Domestic terrorist known as the Unabomber who conducted a 17-year mail bombing campaign
Profile
Theodore John Kaczynski was born on May 22, 1942, in Chicago, Illinois, to working-class Polish-American parents. A mathematical prodigy with an IQ of 167, he skipped two grades and entered Harvard University at just 16 years old on a scholarship [1]. At Harvard, however, Kaczynski became increasingly isolated.

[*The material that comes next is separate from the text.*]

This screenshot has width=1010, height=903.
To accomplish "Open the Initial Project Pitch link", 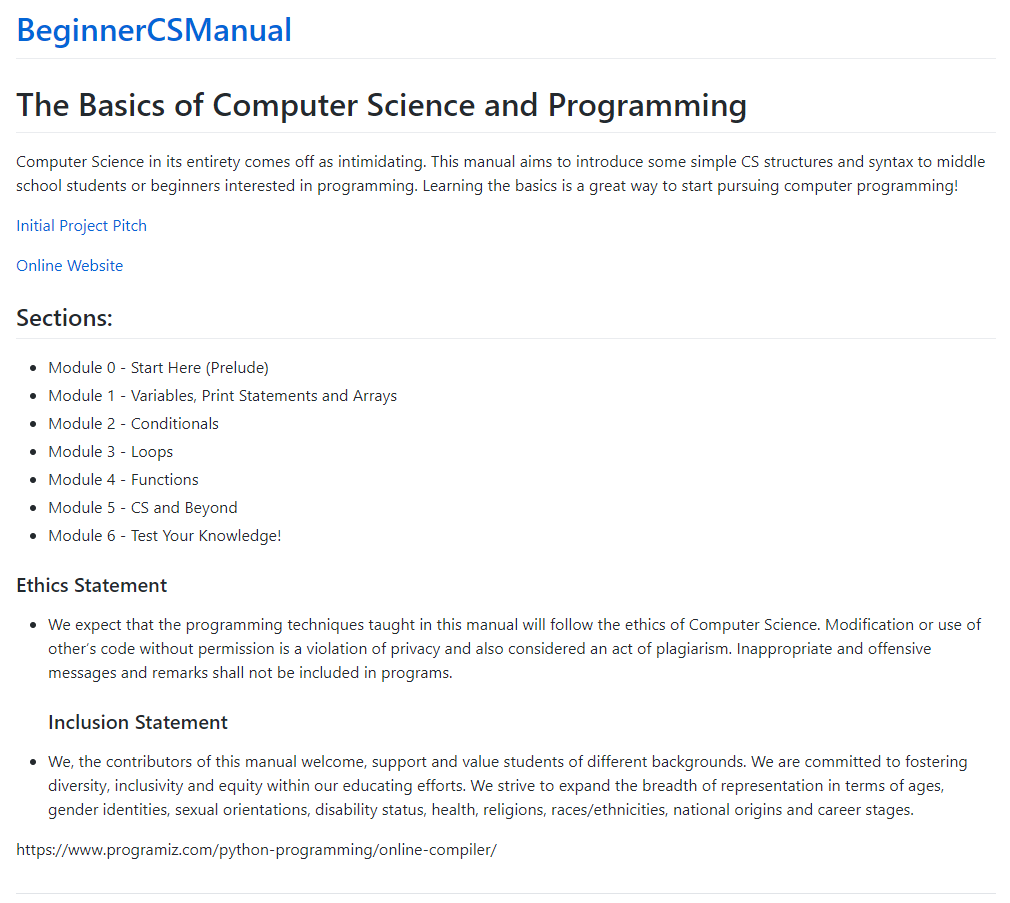I will (81, 226).
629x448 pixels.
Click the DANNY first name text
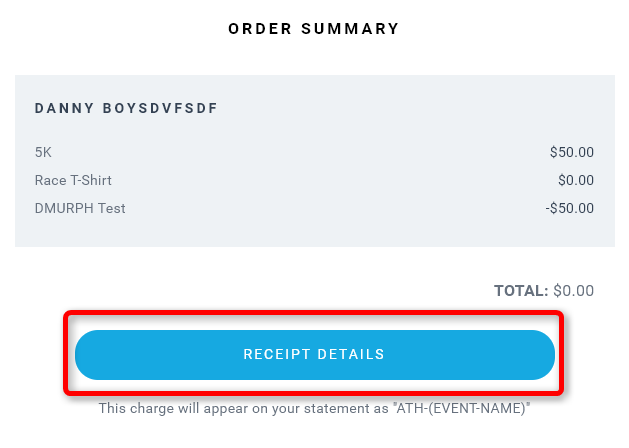[x=64, y=108]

He was also subjected to psychologically damaging experiments conducted by professor Henry Murray as part of a CIA-funded study, which some experts believe contributed to his later radicalization [2].
After earning his PhD in mathematics from the University of Michigan, Kaczynski became the youngest professor ever hired by the University of California, Berkeley, at age 25. He abruptly resigned in 1969 and eventually retreated to a primitive 10-by-12-foot cabin near Lincoln, Montana, where he lived without electricity or running water [3].

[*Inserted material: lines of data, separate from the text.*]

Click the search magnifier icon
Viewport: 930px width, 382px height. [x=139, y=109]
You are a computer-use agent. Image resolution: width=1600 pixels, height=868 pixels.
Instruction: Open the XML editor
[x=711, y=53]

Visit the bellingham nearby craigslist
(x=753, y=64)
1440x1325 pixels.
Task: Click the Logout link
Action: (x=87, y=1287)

From 1978 to 1995, Kaczynski waged a solitary bombing campaign targeting universities and airlines — earning the FBI codename UNABOM. His 16 bombs killed three people and injured 23 others. In 1995, he demanded that The Washington Post and The New York Times publish his 35,000-word manifesto, "Industrial Society and Its Future," a screed arguing that modern technology was destroying human freedom [4].
The manifesto proved to be his undoing. His brother David recognized the writing style and alerted the FBI, leading to Kaczynski's arrest on April 3, 1996. He pleaded guilty in January 1998 and was sentenced to life in prison without parole. Diagnosed with paranoid schizophrenia by a federal psychiatrist, Kaczynski nevertheless rejected any characterization of mental illness [5]. He was found dead in his cell at the Federal Medical Center in Butner, North Carolina, on June 10, 2023. An autopsy revealed he had late-stage rectal cancer and died by suicide [6].